Transcribe every entry below character for character, line by line, without changing anything.

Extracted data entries
——————————

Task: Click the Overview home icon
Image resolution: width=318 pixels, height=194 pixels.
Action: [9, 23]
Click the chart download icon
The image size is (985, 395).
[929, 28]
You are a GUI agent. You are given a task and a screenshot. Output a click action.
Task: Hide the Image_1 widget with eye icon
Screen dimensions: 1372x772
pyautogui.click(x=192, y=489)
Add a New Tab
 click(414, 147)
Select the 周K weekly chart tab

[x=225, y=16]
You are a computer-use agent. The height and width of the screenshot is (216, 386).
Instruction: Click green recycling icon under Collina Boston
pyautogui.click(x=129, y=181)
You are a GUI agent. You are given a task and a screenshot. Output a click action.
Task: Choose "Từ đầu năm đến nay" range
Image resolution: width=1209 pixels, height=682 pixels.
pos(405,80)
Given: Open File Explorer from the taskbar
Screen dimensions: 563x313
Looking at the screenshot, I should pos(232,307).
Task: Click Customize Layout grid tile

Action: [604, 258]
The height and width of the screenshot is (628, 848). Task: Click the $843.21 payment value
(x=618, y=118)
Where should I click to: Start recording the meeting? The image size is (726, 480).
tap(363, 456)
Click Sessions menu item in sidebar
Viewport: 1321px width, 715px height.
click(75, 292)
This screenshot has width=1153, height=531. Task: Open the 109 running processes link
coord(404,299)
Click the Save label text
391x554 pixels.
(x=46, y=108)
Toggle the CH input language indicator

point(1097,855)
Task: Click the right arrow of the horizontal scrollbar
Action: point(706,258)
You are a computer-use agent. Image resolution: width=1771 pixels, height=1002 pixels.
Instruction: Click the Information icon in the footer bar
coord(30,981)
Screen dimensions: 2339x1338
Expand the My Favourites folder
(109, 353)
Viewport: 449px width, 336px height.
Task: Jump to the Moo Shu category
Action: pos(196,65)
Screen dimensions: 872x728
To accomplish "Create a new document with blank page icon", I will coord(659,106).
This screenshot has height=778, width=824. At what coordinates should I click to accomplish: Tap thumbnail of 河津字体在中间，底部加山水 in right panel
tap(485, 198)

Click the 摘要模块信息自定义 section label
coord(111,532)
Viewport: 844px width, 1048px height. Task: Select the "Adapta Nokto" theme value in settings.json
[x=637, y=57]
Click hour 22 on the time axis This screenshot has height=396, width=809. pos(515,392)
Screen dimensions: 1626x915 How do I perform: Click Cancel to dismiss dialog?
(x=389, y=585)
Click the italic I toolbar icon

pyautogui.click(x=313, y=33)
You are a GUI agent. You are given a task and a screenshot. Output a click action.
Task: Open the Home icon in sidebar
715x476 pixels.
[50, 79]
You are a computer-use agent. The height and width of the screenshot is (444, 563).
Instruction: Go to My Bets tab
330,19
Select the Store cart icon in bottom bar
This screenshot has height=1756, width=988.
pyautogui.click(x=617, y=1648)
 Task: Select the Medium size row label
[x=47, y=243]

——————————

### Problem solution
Task: Click the Overview home icon
Image resolution: width=318 pixels, height=194 pixels.
Action: [9, 23]
Click the chart download icon
The image size is (985, 395).
[929, 28]
You are a GUI agent. You are given a task and a screenshot. Output a click action.
Task: Hide the Image_1 widget with eye icon
Screen dimensions: 1372x772
pyautogui.click(x=192, y=489)
Add a New Tab
 click(414, 147)
Select the 周K weekly chart tab

[x=225, y=16]
You are a computer-use agent. The height and width of the screenshot is (216, 386).
Instruction: Click green recycling icon under Collina Boston
pyautogui.click(x=129, y=181)
You are a GUI agent. You are given a task and a screenshot. Output a click action.
Task: Choose "Từ đầu năm đến nay" range
Image resolution: width=1209 pixels, height=682 pixels.
pos(405,80)
Given: Open File Explorer from the taskbar
Screen dimensions: 563x313
Looking at the screenshot, I should pos(232,307).
Task: Click Customize Layout grid tile

Action: [604, 258]
The height and width of the screenshot is (628, 848). Task: Click the $843.21 payment value
(x=618, y=118)
Where should I click to: Start recording the meeting? The image size is (726, 480).
tap(363, 456)
Click Sessions menu item in sidebar
Viewport: 1321px width, 715px height.
click(75, 292)
This screenshot has width=1153, height=531. Task: Open the 109 running processes link
coord(404,299)
Click the Save label text
391x554 pixels.
(x=46, y=108)
Toggle the CH input language indicator

point(1097,855)
Task: Click the right arrow of the horizontal scrollbar
Action: point(706,258)
You are a computer-use agent. Image resolution: width=1771 pixels, height=1002 pixels.
Instruction: Click the Information icon in the footer bar
coord(30,981)
Screen dimensions: 2339x1338
Expand the My Favourites folder
(109, 353)
Viewport: 449px width, 336px height.
Task: Jump to the Moo Shu category
Action: pos(196,65)
Screen dimensions: 872x728
To accomplish "Create a new document with blank page icon", I will coord(659,106).
This screenshot has height=778, width=824. At what coordinates should I click to accomplish: Tap thumbnail of 河津字体在中间，底部加山水 in right panel
tap(485, 198)

Click the 摘要模块信息自定义 section label
coord(111,532)
Viewport: 844px width, 1048px height. Task: Select the "Adapta Nokto" theme value in settings.json
[x=637, y=57]
Click hour 22 on the time axis This screenshot has height=396, width=809. pos(515,392)
Screen dimensions: 1626x915 How do I perform: Click Cancel to dismiss dialog?
(x=389, y=585)
Click the italic I toolbar icon

pyautogui.click(x=313, y=33)
You are a GUI agent. You are given a task and a screenshot. Output a click action.
Task: Open the Home icon in sidebar
715x476 pixels.
[50, 79]
You are a computer-use agent. The height and width of the screenshot is (444, 563).
Instruction: Go to My Bets tab
330,19
Select the Store cart icon in bottom bar
This screenshot has height=1756, width=988.
pyautogui.click(x=617, y=1648)
 Task: Select the Medium size row label
[x=47, y=243]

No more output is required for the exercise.